Freight has a history going back more than a century at the museum. The coal-laden freight trains of the Aurora, Elgin & Fox River Electric Co. snaked along Route 31 as late as 1972 and made it possible for the museum's 112-year-old rail line to survive into the 21st century. While the coal trains are long gone, Sundays, Sept. 28 and Oct. 5 mark the final chance this season for you to ride the museum's electric locomotive or a caboose.
The extent of Mother Nature's show is dependent on the weather, but Illinois Central Railroad caboose 9648 and Chicago Surface Lines (later CTA) locomotive L-202, are expected to operate. Both are always popular with riders young and old. It's inexpensive, it's close to home - and it's fun.
Caboose 9648 was built in 1957 at the IC's Centralia, Ill., shops. The 28-foot caboose was one of hundreds built by the IC from the 1930s through the late 1950s. It retains its bunks, stove and the seats the IC built into it in Centralia, and has additional benches to accommodate railroad enthusiasts young and old.
Locomotive L-202 was built in 1908, and spent the first 50 years of its life transporting freight cars, work equipment and disabled streetcars of the Chicago Surface Lines, and later CTA, over the streets of Chicago and around the Surface Lines' carbarns. It was rebuilt by CTA in 1958, and spent 20 more years switching freight cars and work equipment in CTA's Lower 63rd Street yard before joining the museum collection in 1979.
Freight traffic allowed three miles of the Fox River Line to survive when the rest of the 40-mile railroad was abandoned. The line can trace its history to 1896, when the Carpentersville, Elgin and Aurora Railway laid tracks from Elgin to Geneva. By 1901, the line extended from Carpentersville to Yorkville, but the rest was abandoned in pieces between 1924 and 1935.
Over the years, the railroad served several freight customers, most notably the Elgin State Hospital. Throughout World War II, electric locomotives provided the motive power, and trains loaded with coal for the hospital would rumble down the middle of, or alongside, Illinois 31, returning with the empties and loads of meat from the old Kerber Packing plant and an adjacent tannery. In 1947, the line was dieselized. Freight service continued even after the museum re-electrified much of the remaining trackage in 1966. The museum bought the railroad when regular freight service ended, in 1972.
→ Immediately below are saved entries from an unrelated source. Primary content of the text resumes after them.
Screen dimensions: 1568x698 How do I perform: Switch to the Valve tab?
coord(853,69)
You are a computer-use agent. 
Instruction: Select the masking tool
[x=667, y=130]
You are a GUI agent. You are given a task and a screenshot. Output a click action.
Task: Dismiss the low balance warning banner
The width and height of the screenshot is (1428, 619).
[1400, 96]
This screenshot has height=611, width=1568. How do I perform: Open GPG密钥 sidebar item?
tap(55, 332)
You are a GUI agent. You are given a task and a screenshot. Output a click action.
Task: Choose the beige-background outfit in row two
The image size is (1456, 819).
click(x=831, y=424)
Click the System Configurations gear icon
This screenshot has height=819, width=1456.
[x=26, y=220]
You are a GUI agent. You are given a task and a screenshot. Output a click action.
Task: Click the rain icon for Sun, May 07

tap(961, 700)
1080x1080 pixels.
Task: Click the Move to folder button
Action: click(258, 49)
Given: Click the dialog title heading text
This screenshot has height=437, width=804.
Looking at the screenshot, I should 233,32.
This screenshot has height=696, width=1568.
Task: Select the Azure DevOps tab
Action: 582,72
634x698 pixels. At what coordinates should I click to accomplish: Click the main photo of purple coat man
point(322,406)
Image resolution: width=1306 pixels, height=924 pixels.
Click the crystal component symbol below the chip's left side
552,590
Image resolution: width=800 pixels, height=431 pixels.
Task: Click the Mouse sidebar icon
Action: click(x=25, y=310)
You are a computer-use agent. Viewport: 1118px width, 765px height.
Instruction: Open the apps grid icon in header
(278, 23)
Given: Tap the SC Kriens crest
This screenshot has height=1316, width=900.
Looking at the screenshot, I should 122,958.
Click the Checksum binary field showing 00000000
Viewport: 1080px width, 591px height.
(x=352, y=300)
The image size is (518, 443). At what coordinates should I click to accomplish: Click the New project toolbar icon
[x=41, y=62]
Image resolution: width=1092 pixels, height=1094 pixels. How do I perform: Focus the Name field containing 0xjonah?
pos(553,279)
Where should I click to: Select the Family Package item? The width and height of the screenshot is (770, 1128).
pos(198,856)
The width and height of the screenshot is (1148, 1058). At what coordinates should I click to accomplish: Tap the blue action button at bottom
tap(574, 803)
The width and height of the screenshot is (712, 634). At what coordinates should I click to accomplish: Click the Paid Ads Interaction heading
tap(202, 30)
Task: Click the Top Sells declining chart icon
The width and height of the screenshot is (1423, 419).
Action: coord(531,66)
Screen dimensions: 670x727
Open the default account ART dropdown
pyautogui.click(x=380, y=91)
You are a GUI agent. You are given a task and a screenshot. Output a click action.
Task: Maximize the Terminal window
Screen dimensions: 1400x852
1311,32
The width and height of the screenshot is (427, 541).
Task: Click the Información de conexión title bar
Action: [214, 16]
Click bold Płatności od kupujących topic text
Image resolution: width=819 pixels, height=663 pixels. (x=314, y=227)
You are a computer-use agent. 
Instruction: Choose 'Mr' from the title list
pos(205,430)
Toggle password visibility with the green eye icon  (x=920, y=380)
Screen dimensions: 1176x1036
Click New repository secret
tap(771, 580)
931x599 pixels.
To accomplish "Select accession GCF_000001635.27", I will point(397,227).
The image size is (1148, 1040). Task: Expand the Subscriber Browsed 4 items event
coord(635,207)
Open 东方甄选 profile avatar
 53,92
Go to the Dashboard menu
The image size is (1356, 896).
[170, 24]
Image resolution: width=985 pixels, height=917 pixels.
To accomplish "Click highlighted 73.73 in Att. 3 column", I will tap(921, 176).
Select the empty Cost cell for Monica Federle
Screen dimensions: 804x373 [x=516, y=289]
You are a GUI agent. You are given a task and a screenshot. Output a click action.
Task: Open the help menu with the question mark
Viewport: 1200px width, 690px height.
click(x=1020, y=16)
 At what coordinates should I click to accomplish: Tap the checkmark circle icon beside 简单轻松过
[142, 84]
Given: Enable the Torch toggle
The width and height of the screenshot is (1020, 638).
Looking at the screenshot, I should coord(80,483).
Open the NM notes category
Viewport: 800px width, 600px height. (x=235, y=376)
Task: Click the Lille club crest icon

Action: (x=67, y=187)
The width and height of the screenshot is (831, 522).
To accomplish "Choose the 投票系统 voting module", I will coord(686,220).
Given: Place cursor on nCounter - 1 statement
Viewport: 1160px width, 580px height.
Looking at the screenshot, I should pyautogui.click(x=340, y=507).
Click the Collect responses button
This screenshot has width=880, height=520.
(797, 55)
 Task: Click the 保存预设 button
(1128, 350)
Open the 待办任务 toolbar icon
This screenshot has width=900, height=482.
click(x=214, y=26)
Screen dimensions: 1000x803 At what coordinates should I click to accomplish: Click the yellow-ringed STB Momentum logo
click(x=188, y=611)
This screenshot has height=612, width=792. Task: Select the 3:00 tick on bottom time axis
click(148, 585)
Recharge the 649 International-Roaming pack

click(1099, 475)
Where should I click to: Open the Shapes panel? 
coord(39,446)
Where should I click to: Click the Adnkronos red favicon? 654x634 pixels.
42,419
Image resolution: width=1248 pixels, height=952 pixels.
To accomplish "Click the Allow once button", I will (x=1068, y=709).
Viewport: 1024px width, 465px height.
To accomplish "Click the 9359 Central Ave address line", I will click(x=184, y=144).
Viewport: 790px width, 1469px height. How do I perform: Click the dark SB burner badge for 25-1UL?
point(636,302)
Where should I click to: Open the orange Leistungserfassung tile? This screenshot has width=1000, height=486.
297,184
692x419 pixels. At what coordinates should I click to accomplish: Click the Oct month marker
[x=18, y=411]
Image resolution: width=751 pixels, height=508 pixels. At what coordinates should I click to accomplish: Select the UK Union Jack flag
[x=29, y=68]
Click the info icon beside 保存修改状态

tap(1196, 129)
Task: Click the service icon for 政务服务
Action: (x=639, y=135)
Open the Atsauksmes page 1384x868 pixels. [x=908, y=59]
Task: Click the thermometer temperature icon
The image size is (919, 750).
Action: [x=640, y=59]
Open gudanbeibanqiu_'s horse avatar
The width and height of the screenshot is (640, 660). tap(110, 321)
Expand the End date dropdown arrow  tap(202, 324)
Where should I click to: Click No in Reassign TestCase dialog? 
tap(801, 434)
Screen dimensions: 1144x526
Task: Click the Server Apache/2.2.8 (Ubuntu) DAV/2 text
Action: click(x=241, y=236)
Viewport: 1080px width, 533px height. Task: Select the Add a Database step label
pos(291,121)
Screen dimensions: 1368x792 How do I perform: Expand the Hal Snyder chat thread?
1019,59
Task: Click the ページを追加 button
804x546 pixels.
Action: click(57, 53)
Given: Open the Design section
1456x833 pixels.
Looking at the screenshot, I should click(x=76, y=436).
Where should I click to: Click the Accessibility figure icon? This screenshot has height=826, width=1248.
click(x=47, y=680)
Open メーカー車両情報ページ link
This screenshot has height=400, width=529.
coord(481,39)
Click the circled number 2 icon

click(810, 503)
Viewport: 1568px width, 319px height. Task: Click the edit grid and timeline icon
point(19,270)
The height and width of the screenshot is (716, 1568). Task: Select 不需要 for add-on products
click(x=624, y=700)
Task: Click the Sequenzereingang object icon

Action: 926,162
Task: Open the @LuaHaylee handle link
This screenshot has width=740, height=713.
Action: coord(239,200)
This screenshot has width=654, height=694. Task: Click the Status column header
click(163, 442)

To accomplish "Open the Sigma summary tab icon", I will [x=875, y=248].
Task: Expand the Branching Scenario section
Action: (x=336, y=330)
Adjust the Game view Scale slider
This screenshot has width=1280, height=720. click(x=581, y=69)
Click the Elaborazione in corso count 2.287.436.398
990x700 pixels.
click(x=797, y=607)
Blackhawk station, adjacent to the picnic grove of the Jon Duerr Forest Preserve, on Route 31 in St. Charles Township, allows riders a chance to board at either end of the line and handicapped accessibility. Plan a final picnic of the season around a trolley ride and view the colors along the scenic Fox River as the leaves begin to change.
Rides will be offered between 11 a.m. and 5 p.m. Fares are $3.50 for adults, and $2 for senior citizens and children, age 3 to 11. Children under 3 ride free. The Fox River Trolley Museum is a not-for-profit organization dedicated to the often colorful history of Chicago's 'L,' the area's streetcar lines and the electric railways that once linked Chicago and its suburbs with cities as far away as South Bend, Ind.; Milwaukee, Wis.; Rockford, DeKalb, Sycamore, Kankakee, Morris, Princeton, Ill., and beyond.